終戦まもない昭和22年、まだ戦火の傷痕が至るところに残っているなかで「読書の力によって、平和な文化国家を作ろう」という決意のもと、出版社・取次会社・書店と公共図書館、そして新聞・放送のマスコミ機関も加わって、11月17日から、第1回『読書週間』が開催されました。

http://www.dokusyo.or.jp/jigyo/dokusyo/top.htm

(強調は引用者)

読書週間は、てっきり、本を読まない人のためのものかと思っていた。
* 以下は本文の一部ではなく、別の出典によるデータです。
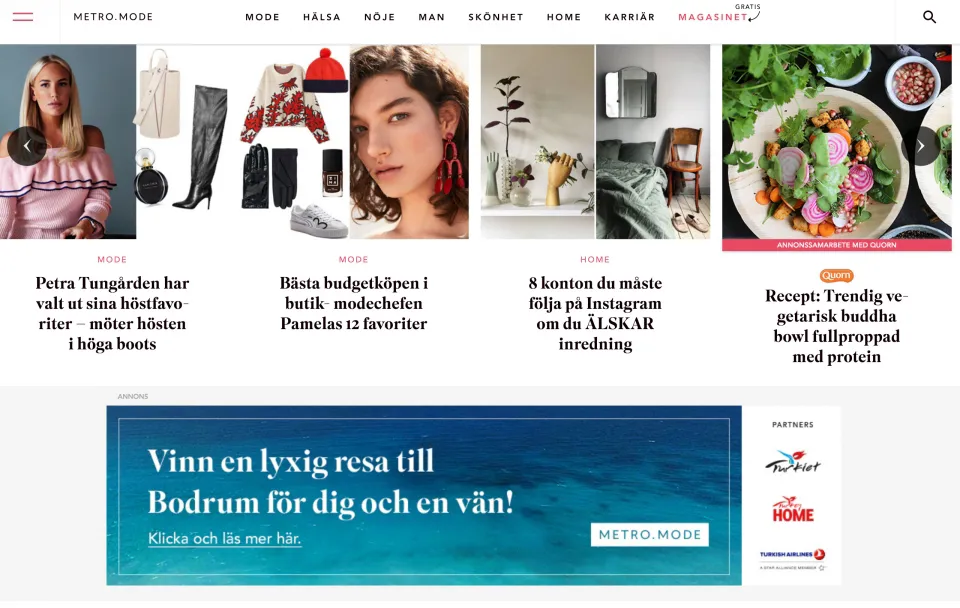Click METRO.MODE button in Bodrum banner
The width and height of the screenshot is (960, 608).
coord(650,535)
しかし、実際には、本を読まない人のためでもましてや「文化国家」のためでもないように見える。

「若い人に贈る読書のすすめ」は、成人式・卒業式等新たな人生の一歩を踏み出す若い人にぜひ読んでもらいたい本を紹介する運動です。
 毎年、各都道府県の読進協より、この1年に出版された本の中から「若い人にぜひ読んでもらいたい本」を3冊推薦してもらい、その推薦書をもとに(社)読進協の事業委員会で24冊の書目を選定、リーフレットを制作し、全国の公共図書館・書店等に配布しています。

http://www.dokusyo.or.jp/jigyo/wakai/wakai.htm

(強調は引用者)

もし、読書人口を増やしたいのであれば、過去1年間に出版された本に限定せずに若い人に本当に読んで欲しい本を推奨すべきだろう。
また、推奨本24冊のうち1000円以下の本は2冊しかなく22冊は1000円以上。2000円近いものも多い。価格を下げればより多くの人に読まれると思うのだが。著作権が切れなければ安くできないのであれば、現行の死後50年という保護期間(保護と言うより「独占販売期間」と言った方が実態と合っている気がする)を短くするように働きかけるというのも良いかも知れない。